*Stored records*
*** Block opens ***

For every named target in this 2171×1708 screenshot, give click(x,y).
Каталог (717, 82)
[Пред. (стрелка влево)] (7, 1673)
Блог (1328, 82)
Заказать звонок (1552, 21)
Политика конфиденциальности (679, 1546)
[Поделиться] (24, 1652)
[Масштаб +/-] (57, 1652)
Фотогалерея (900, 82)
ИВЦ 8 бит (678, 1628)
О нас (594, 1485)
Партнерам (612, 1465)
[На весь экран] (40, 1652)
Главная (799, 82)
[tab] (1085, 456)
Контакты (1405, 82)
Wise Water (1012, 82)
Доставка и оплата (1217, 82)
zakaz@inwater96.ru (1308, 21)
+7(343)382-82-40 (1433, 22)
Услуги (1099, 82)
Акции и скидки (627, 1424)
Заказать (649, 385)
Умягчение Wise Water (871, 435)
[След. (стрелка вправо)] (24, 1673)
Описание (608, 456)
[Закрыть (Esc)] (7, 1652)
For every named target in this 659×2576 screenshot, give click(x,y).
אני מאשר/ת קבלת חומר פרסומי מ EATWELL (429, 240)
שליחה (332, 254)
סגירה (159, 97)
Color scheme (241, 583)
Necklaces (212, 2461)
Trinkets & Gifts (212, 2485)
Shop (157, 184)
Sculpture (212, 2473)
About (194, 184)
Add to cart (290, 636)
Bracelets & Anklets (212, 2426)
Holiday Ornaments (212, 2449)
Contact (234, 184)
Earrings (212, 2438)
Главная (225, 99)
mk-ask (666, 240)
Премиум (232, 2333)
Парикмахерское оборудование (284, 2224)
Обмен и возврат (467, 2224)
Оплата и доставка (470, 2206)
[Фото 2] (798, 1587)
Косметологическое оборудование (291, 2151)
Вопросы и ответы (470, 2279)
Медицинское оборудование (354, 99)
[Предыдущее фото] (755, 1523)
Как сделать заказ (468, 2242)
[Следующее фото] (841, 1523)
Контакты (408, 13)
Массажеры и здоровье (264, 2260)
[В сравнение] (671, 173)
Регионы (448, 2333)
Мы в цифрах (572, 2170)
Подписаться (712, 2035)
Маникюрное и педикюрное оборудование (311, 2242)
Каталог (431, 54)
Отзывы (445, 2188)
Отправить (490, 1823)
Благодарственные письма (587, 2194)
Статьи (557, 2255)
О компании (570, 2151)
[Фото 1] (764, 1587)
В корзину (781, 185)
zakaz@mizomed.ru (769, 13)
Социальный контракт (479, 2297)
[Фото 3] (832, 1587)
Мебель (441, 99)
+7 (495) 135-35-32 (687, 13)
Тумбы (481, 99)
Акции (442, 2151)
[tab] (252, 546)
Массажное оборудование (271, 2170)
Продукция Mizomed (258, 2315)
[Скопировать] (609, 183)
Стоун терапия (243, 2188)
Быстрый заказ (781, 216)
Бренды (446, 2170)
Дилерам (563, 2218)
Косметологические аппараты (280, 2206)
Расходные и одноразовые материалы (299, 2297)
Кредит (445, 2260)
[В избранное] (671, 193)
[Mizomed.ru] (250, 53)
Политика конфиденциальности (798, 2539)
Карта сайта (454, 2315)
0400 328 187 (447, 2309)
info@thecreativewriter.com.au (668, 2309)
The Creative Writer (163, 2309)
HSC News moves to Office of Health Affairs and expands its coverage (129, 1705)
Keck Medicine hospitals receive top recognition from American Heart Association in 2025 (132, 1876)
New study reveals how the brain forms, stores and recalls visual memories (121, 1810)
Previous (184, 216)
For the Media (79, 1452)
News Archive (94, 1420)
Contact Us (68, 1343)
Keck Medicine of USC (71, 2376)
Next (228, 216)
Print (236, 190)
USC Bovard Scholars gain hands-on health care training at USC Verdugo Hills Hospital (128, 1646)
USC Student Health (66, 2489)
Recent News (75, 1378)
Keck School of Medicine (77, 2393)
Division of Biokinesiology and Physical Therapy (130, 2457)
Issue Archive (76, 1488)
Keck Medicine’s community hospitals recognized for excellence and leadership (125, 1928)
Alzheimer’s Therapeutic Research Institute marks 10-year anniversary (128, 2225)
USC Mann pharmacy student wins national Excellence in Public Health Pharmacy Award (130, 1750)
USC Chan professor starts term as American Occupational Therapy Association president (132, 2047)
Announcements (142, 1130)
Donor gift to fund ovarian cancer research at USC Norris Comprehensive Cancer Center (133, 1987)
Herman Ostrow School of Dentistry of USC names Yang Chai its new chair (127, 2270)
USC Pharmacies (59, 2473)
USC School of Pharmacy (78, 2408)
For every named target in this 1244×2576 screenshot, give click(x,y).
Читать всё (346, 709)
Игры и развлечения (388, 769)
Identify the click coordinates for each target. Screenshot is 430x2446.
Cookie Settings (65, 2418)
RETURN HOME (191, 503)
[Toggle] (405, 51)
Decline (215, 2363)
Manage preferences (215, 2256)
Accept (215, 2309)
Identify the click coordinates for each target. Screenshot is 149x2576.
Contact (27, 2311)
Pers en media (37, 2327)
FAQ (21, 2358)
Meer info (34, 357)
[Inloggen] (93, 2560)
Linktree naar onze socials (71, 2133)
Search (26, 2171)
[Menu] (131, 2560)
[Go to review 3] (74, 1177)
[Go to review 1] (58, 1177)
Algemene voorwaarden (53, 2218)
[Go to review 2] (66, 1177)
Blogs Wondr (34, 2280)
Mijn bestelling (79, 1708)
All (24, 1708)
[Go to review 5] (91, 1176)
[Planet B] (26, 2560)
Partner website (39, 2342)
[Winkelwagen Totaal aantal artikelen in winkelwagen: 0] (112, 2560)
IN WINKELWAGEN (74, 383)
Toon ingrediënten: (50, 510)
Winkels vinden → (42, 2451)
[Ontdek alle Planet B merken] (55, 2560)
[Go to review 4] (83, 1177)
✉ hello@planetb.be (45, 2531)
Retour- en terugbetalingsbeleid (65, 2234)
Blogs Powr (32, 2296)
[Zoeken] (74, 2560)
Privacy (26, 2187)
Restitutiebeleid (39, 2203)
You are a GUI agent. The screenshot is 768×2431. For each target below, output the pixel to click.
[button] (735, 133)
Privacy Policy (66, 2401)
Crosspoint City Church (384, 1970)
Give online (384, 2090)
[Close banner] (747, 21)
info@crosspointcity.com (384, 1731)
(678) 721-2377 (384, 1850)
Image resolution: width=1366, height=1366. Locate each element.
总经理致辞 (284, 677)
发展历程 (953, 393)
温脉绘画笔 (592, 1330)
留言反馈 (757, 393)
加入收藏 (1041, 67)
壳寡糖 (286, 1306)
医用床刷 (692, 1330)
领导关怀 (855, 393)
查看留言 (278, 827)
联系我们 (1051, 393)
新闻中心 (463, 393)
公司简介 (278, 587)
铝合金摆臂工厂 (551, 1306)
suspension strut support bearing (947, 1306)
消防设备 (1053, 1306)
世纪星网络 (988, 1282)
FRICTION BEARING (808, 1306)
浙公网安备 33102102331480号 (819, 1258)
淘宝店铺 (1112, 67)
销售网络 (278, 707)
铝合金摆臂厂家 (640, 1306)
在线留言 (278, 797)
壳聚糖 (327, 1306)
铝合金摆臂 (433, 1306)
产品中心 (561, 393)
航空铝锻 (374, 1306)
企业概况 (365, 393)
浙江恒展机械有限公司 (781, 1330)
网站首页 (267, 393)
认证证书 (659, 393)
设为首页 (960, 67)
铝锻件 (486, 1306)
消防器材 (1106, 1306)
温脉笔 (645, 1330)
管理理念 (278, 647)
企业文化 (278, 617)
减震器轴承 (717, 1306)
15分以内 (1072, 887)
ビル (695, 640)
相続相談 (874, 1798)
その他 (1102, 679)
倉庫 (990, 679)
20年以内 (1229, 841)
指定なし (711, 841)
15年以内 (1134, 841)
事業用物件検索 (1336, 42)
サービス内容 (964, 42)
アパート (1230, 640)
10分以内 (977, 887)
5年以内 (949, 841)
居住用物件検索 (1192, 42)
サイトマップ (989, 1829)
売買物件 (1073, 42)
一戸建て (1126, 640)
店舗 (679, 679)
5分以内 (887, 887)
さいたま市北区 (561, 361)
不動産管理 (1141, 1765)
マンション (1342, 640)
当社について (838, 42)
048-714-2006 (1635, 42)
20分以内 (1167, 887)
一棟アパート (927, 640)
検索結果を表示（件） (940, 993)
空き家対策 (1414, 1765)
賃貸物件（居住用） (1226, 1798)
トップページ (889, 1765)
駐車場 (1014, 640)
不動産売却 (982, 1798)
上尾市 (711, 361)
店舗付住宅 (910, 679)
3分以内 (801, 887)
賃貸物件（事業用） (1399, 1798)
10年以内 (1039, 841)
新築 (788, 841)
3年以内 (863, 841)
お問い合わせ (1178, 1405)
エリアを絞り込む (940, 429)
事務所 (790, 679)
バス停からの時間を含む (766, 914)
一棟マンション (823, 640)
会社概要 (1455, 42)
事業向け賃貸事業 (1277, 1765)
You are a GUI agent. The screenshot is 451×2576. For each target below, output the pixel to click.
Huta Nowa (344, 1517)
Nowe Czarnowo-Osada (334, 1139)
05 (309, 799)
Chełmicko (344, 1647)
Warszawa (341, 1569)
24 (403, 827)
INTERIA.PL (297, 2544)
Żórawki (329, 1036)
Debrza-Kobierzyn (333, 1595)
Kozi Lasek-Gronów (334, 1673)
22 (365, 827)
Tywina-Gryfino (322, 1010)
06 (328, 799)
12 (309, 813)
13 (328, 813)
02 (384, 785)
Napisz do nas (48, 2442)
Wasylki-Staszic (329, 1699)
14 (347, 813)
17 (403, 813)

*** Block closes ***

*AIM OF THE EXERCISE*
Exactly the lines above from the one with "Accept (215, 2309)" to the one with "浙公网安备 33102102331480号 (819, 1258)", both included, are to be quoted; leave the rest out.

*FINISHED EXERCISE*
Accept (215, 2309)
Identify the click coordinates for each target. Screenshot is 149x2576.
Contact (27, 2311)
Pers en media (37, 2327)
FAQ (21, 2358)
Meer info (34, 357)
[Inloggen] (93, 2560)
Linktree naar onze socials (71, 2133)
Search (26, 2171)
[Menu] (131, 2560)
[Go to review 3] (74, 1177)
[Go to review 1] (58, 1177)
Algemene voorwaarden (53, 2218)
[Go to review 2] (66, 1177)
Blogs Wondr (34, 2280)
Mijn bestelling (79, 1708)
All (24, 1708)
[Go to review 5] (91, 1176)
[Planet B] (26, 2560)
Partner website (39, 2342)
[Winkelwagen Totaal aantal artikelen in winkelwagen: 0] (112, 2560)
IN WINKELWAGEN (74, 383)
Toon ingrediënten: (50, 510)
Winkels vinden → (42, 2451)
[Ontdek alle Planet B merken] (55, 2560)
[Go to review 4] (83, 1177)
✉ hello@planetb.be (45, 2531)
Retour- en terugbetalingsbeleid (65, 2234)
Blogs Powr (32, 2296)
[Zoeken] (74, 2560)
Privacy (26, 2187)
Restitutiebeleid (39, 2203)
You are a GUI agent. The screenshot is 768×2431. For each target below, output the pixel to click.
[button] (735, 133)
Privacy Policy (66, 2401)
Crosspoint City Church (384, 1970)
Give online (384, 2090)
[Close banner] (747, 21)
info@crosspointcity.com (384, 1731)
(678) 721-2377 (384, 1850)
Image resolution: width=1366, height=1366. Locate each element.
总经理致辞 (284, 677)
发展历程 (953, 393)
温脉绘画笔 (592, 1330)
留言反馈 (757, 393)
加入收藏 (1041, 67)
壳寡糖 (286, 1306)
医用床刷 (692, 1330)
领导关怀 (855, 393)
查看留言 (278, 827)
联系我们 (1051, 393)
新闻中心 (463, 393)
公司简介 (278, 587)
铝合金摆臂工厂 (551, 1306)
suspension strut support bearing (947, 1306)
消防设备 (1053, 1306)
世纪星网络 (988, 1282)
FRICTION BEARING (808, 1306)
浙公网安备 33102102331480号 (819, 1258)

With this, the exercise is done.